* **WORK REQUIRED**
Scan the listing for the word "input" and report every line that contains it.

* **SUPPLIED DATA**

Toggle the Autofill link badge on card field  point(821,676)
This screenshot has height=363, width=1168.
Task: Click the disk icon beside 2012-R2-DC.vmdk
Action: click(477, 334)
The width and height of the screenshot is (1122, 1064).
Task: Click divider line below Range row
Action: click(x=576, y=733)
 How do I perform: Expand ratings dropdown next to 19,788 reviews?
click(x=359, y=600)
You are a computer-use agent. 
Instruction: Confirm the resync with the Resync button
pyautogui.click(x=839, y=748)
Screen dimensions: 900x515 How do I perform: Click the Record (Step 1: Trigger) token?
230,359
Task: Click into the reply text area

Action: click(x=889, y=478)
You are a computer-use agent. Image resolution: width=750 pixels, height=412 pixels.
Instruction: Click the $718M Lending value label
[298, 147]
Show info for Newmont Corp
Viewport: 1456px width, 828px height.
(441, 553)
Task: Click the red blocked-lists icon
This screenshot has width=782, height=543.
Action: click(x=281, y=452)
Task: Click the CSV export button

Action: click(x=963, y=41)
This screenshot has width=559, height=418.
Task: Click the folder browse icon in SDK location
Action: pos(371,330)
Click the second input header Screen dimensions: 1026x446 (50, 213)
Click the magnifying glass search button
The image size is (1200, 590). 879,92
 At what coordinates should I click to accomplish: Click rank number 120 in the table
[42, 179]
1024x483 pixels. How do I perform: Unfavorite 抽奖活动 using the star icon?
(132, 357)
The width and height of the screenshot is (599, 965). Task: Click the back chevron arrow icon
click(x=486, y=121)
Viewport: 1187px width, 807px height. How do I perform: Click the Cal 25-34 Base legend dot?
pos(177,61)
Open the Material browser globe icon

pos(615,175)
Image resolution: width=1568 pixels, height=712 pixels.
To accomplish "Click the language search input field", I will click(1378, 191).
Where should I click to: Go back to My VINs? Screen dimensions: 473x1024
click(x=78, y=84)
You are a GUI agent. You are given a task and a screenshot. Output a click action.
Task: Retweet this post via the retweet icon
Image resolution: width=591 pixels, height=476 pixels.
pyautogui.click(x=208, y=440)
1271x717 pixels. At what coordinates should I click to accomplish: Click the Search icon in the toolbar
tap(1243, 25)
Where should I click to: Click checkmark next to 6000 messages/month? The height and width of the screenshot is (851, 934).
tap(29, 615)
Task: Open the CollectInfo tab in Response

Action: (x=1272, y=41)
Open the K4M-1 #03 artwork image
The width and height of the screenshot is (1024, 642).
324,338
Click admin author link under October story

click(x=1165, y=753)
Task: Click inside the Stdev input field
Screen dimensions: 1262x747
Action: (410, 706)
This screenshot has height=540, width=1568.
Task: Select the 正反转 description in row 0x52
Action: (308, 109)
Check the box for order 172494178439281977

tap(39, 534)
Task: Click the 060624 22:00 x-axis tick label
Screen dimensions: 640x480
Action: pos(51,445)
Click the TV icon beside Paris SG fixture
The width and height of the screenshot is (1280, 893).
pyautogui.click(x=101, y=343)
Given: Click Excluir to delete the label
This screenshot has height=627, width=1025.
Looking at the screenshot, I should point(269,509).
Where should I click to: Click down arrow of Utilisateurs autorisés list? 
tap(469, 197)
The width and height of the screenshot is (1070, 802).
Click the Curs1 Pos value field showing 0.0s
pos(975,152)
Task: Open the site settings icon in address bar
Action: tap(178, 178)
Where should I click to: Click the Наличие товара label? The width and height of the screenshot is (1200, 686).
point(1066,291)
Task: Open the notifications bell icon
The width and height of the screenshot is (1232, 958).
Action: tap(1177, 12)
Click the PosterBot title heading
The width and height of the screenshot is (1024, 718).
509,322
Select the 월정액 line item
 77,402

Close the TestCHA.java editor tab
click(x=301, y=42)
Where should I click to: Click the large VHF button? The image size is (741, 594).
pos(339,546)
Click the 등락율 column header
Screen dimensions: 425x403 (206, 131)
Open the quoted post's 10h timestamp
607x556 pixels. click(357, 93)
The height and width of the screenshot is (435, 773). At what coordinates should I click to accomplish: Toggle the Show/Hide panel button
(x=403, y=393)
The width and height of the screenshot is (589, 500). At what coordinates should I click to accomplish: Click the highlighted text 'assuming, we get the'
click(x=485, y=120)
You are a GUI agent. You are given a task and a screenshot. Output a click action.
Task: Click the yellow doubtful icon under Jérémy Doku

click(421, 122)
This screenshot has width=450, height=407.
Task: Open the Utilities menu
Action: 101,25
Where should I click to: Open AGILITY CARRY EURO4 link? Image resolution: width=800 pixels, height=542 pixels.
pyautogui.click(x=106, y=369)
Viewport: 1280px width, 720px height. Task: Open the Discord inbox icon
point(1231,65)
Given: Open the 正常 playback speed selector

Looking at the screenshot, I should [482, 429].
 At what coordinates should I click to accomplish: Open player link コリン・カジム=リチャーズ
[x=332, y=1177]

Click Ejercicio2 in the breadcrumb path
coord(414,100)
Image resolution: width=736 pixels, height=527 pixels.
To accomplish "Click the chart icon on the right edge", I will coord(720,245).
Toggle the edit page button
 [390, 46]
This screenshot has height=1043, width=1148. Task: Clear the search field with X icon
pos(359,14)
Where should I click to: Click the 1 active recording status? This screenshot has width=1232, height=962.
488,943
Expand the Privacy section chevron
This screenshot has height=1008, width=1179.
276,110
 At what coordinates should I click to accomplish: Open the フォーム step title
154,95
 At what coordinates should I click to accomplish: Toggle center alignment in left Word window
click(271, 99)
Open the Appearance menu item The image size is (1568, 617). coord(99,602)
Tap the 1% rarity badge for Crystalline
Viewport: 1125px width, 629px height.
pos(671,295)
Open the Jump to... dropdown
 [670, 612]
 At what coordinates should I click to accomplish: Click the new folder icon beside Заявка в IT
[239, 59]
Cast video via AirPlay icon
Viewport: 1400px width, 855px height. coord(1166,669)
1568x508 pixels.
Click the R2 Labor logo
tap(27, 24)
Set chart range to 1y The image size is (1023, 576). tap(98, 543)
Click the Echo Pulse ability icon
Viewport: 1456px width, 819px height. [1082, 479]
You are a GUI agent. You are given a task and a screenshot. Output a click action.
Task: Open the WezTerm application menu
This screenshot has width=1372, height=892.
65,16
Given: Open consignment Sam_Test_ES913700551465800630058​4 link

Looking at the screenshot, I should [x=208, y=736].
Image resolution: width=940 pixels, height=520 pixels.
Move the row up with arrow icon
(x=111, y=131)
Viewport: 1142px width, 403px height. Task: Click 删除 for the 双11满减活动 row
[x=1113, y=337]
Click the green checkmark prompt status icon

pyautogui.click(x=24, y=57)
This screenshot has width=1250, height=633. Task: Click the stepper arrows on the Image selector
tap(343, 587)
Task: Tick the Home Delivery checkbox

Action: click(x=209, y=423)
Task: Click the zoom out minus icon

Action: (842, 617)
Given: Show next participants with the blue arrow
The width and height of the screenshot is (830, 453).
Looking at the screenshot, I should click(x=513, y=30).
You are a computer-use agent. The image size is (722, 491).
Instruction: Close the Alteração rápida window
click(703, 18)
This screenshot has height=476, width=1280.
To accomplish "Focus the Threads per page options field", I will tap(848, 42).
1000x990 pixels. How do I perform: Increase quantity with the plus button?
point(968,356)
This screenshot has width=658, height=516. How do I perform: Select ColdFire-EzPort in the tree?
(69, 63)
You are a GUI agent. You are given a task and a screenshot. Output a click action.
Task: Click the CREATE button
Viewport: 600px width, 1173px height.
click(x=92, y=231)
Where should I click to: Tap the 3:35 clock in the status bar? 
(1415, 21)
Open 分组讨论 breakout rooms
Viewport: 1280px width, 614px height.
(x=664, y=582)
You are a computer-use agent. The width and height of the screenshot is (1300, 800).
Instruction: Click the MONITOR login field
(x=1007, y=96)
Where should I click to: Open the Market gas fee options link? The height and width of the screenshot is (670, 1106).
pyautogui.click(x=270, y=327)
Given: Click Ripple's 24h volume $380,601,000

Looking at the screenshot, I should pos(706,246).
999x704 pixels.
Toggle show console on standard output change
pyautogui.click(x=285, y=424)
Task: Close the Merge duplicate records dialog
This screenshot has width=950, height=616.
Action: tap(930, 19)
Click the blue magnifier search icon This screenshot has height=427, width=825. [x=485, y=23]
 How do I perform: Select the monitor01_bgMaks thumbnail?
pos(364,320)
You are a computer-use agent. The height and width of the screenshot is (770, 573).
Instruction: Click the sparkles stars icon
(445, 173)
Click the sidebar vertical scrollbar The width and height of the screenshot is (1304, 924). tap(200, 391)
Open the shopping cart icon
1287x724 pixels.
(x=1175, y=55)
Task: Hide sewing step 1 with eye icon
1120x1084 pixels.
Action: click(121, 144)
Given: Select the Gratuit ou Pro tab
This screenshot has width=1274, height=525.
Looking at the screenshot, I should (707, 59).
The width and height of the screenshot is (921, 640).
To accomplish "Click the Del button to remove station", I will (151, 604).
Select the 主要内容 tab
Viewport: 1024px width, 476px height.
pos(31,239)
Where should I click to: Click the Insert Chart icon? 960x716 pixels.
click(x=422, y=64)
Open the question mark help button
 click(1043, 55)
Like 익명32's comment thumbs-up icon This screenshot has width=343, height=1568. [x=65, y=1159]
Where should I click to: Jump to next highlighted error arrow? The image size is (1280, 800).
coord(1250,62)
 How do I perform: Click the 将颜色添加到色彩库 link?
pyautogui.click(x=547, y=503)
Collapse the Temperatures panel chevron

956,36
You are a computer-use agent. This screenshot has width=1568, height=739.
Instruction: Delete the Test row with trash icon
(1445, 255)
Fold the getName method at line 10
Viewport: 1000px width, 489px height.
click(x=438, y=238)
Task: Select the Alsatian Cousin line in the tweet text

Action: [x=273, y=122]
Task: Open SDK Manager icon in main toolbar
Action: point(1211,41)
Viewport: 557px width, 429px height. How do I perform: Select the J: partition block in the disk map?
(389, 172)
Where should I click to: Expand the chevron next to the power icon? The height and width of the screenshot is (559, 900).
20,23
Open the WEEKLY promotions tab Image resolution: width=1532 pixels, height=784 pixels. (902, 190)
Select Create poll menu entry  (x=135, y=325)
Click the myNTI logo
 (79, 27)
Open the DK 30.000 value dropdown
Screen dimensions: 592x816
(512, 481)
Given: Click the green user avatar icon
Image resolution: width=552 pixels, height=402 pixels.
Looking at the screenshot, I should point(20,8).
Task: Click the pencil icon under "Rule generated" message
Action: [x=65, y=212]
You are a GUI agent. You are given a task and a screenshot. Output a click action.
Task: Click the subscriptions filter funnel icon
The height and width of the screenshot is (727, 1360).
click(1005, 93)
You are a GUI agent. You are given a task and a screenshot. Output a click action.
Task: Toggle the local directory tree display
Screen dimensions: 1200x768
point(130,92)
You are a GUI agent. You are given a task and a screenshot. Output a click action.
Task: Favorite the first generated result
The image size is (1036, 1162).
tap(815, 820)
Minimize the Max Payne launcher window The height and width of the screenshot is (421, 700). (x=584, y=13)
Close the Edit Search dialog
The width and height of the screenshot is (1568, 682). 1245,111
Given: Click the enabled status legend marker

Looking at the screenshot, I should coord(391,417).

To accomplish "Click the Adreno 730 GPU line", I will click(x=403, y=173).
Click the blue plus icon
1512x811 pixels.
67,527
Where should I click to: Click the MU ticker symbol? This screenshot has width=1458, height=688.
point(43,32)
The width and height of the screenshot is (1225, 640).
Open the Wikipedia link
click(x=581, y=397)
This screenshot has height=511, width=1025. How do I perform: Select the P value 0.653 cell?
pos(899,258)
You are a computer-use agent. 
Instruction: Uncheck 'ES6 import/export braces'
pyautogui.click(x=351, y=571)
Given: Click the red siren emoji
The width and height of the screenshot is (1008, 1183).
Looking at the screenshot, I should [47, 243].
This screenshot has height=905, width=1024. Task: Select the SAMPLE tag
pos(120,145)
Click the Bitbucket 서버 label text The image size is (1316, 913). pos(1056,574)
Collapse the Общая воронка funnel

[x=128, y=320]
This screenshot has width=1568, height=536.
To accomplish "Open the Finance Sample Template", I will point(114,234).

* **OUTPUT**
Click the second input header Screen dimensions: 1026x446 (50, 213)
To accomplish "Click the language search input field", I will click(1378, 191).
Task: Click inside the Stdev input field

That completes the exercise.